Acting Assistant Secretary Philip Reeker participated in a roundtable with Azerbaijani media

Good afternoon, everyone.  It’s a real pleasure to be here in Baku on behalf of Secretary Blinken.  I had hoped to visit the region sooner – this trip was originally scheduled for March 2020 – but COVID disrupted those plans until now. My colleagues and I have held productive discussions so far, and we’re grateful for the warm welcome to Azerbaijan.  We look forward to continuing our meetings through tomorrow.

For the past 30 years, the U.S. partnership with Azerbaijan has focused on three equally important areas: energy and economic ties; human rights and fundamental freedoms; and security cooperation/regional peace efforts. I’m glad to have the opportunity to hold face-to-face meetings this week with the Azerbaijani government to discuss these issues.

The completion of the Trans Adriatic Pipeline last December, allowing for Azerbaijani gas to be delivered to Italy, completed the generational Southern Gas Corridor project, and demonstrated how Azerbaijan and the United States can work together, along with other partners, to build connectivity, increase prosperity, and contribute to European energy security.

More recently, we have been very concerned by recent developments along the international border between Armenia and Azerbaijan, including the detention of six Armenian soldiers by Azerbaijani forces and the recent tragic death of two journalists in a land-mine incident.  Too many lives have been lost in the conflict between Armenia and Azerbaijan, and we are concerned the situation at the border could escalate.  We call on both sides to resolve these incidents urgently and peacefully. The United States considers any movements along the non-demarcated areas of the international border between Armenia and Azerbaijan to be provocative and unnecessary. We reject the use of force to demarcate the border and call on both sides to return to their previous positions and to cease military fortification of the non-demarcated border and emplacement of landmines.
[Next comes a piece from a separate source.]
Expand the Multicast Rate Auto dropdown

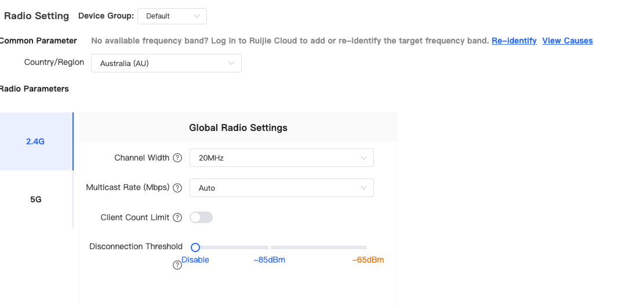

The United States urges the sides to return as soon as possible to substantive negotiations under the auspices of the OSCE Minsk Group Co-Chairs to achieve a long-term political settlement to the Nagorno-Karabakh conflict.  The United States will continue to work with international humanitarian organizations, as well as our Allies and partners, to meet humanitarian needs in the region.  But only through a peaceful settlement of the conflict can the people of the South Caucasus truly thrive and prosper.

During my meetings in Baku, I underlined the importance the United States attaches to respect for human rights and fundamental freedoms in Azerbaijan, including freedom of assembly, freedom of expression, freedom of association, and respect for the rule of law.  A vibrant civil society, an independent media, and respect for pluralism are at the very heart of these freedoms and are key to ensuring prosperity and stability for all of Azerbaijan’s people, and to further deepening our bilateral partnership.

The United States is working with international partners and organizations to help people recover from the devastating effects of the pandemic.  We provided $5 million in COVID-19 assistance to Azerbaijan in 2020, working closely with such partners as the International Red Crescent Society and the World Health Organization in Baku.

The United States remains deeply grateful for Azerbaijan’s contributions to operations in Afghanistan, where we have worked together for over 19 years to prevent terrorist attacks on our homelands.  We value our partnership with Azerbaijan, and we look forward to continuing to work with Azerbaijan to advance our mutual security interests.

Çox sağ olun.  I look forward to your questions.